▸ What the task requires: Below are the records; copy each line in which "size" can be found.

====== Source records ======

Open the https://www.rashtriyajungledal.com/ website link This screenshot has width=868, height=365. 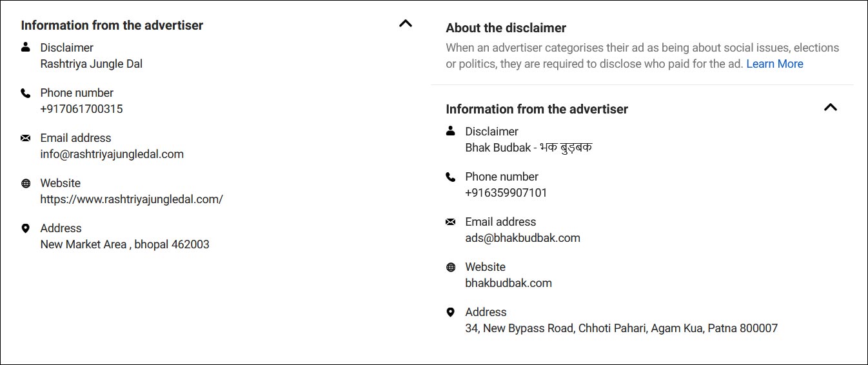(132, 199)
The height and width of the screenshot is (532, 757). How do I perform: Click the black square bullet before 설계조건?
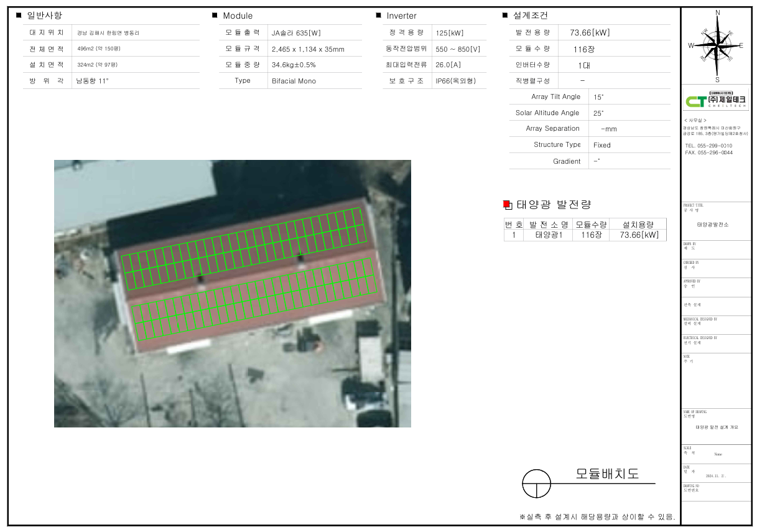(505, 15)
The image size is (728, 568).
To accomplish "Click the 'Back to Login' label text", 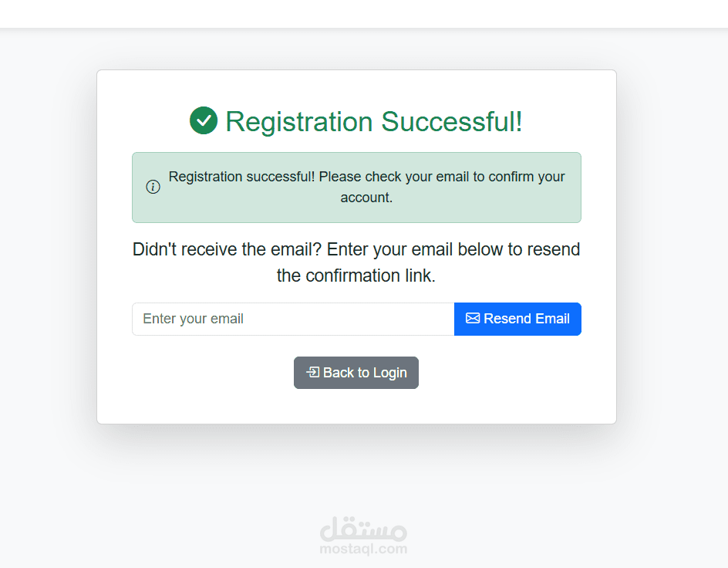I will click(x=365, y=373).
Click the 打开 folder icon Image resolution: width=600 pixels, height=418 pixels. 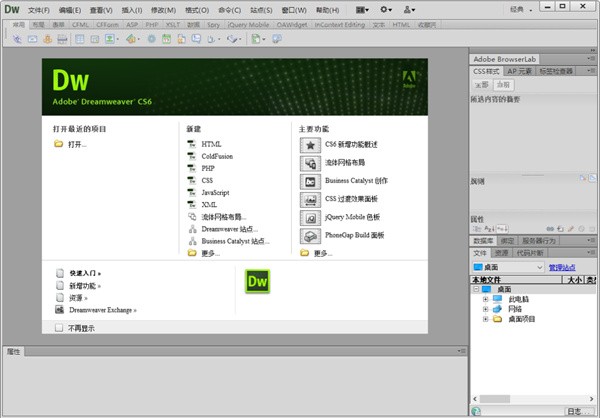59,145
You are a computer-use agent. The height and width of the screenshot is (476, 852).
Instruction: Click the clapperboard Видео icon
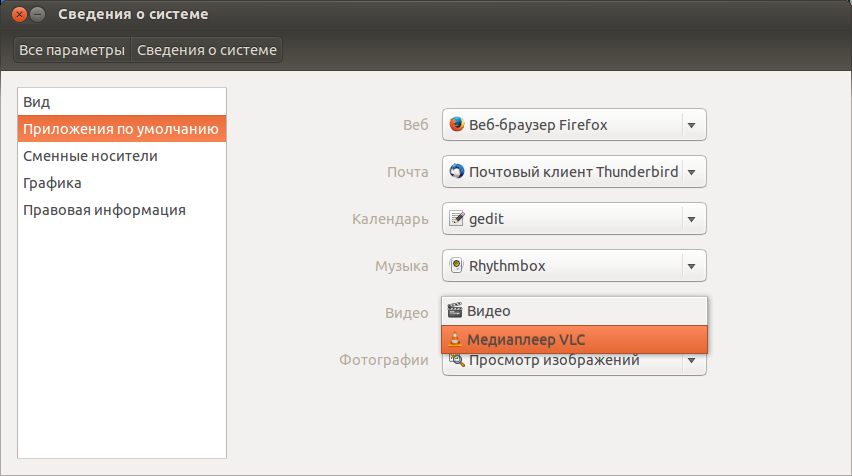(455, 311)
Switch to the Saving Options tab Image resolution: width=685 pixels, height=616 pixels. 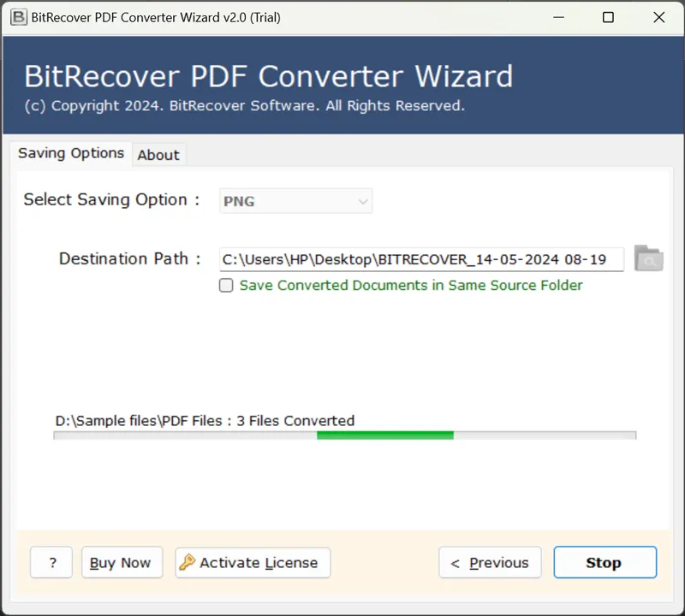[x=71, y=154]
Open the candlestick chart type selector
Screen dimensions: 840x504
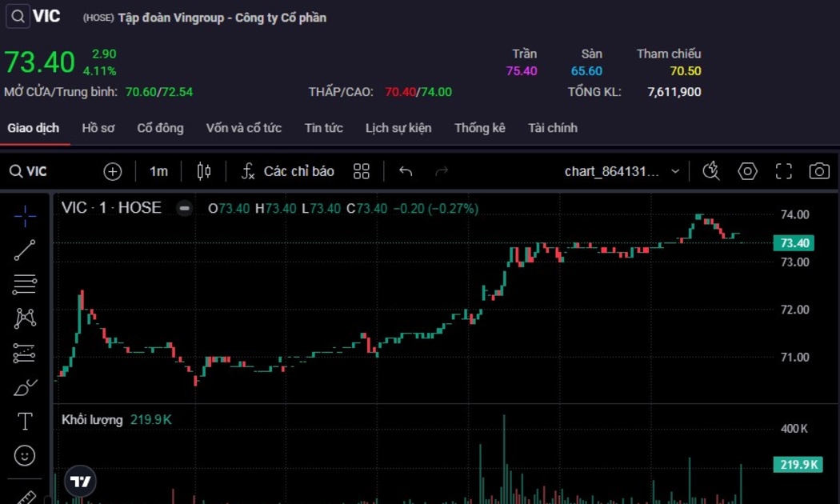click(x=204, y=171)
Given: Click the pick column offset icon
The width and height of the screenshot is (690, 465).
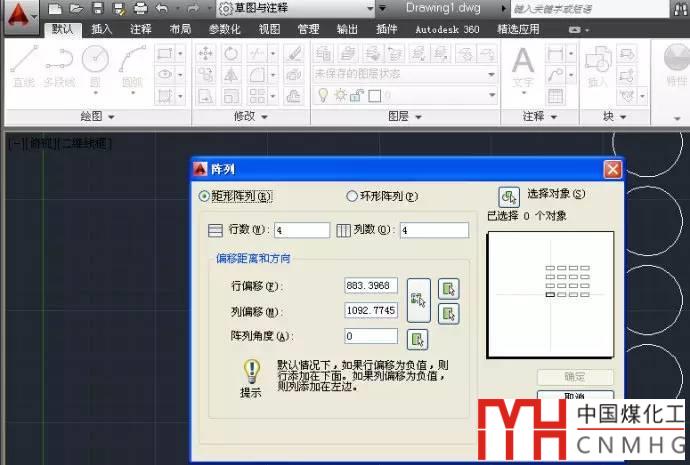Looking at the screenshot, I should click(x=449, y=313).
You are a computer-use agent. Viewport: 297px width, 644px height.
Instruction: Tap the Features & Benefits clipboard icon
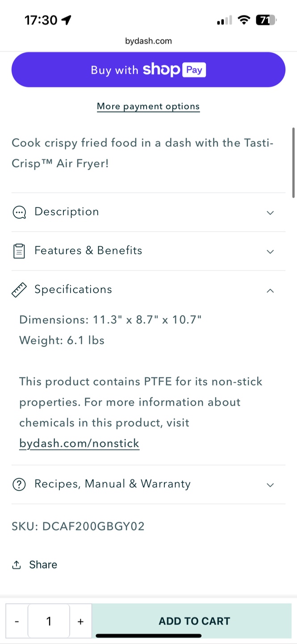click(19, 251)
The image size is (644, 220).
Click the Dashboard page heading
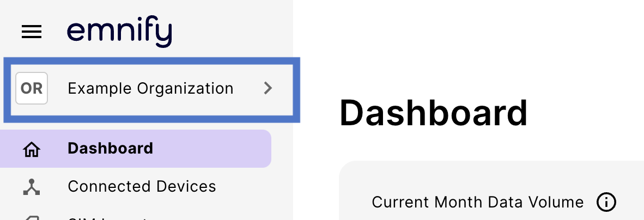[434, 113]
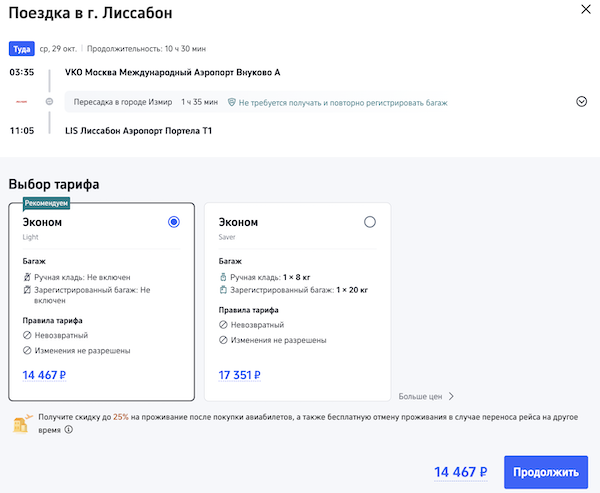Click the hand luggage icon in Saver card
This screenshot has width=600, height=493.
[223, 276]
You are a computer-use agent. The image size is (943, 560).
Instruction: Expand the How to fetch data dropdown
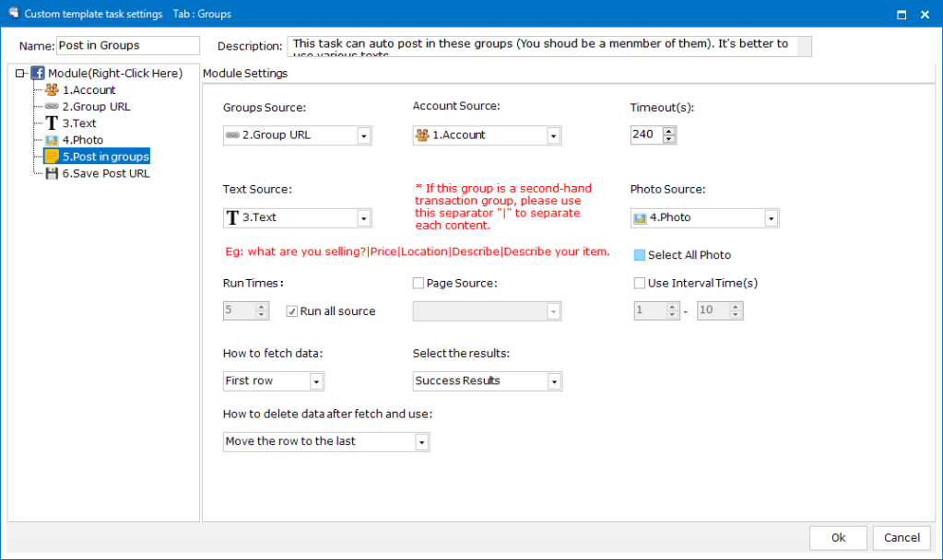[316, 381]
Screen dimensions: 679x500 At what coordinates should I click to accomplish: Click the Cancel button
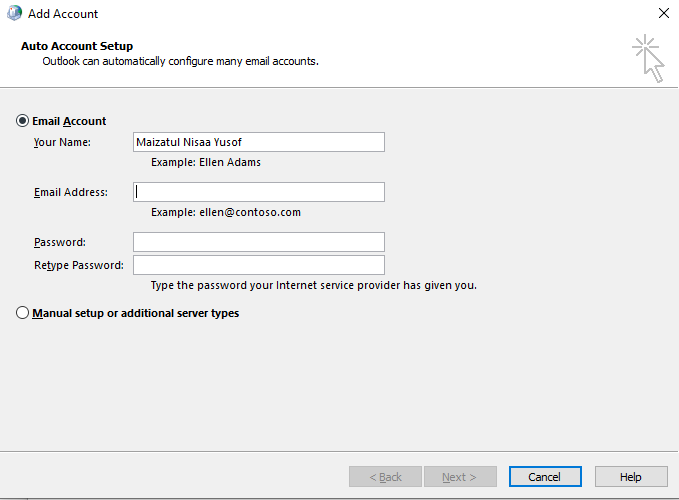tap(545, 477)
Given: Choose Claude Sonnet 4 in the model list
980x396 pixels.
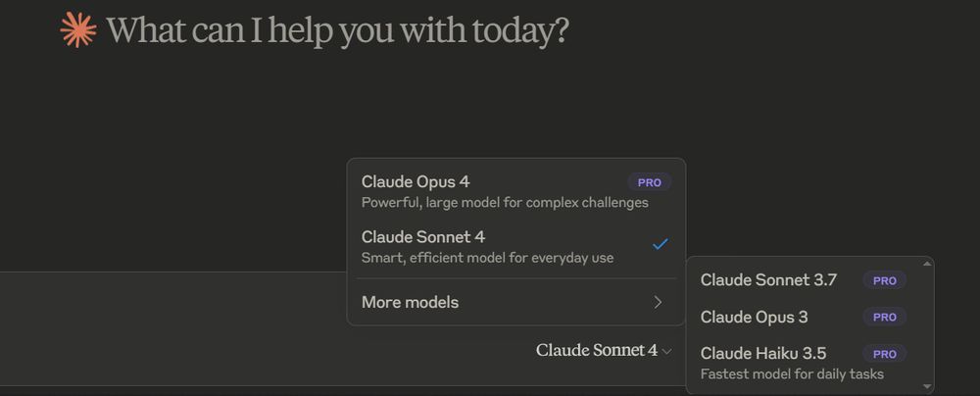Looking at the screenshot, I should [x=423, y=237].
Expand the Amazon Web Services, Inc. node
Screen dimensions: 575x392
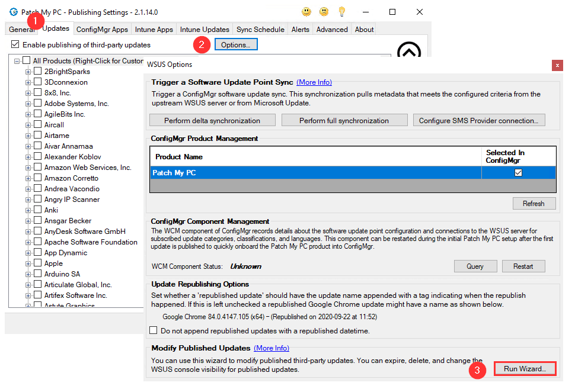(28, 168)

======

▸ Expected output:
The image size is (728, 568).
The image size is (644, 220).
You are a computer-use agent. The image size is (943, 560).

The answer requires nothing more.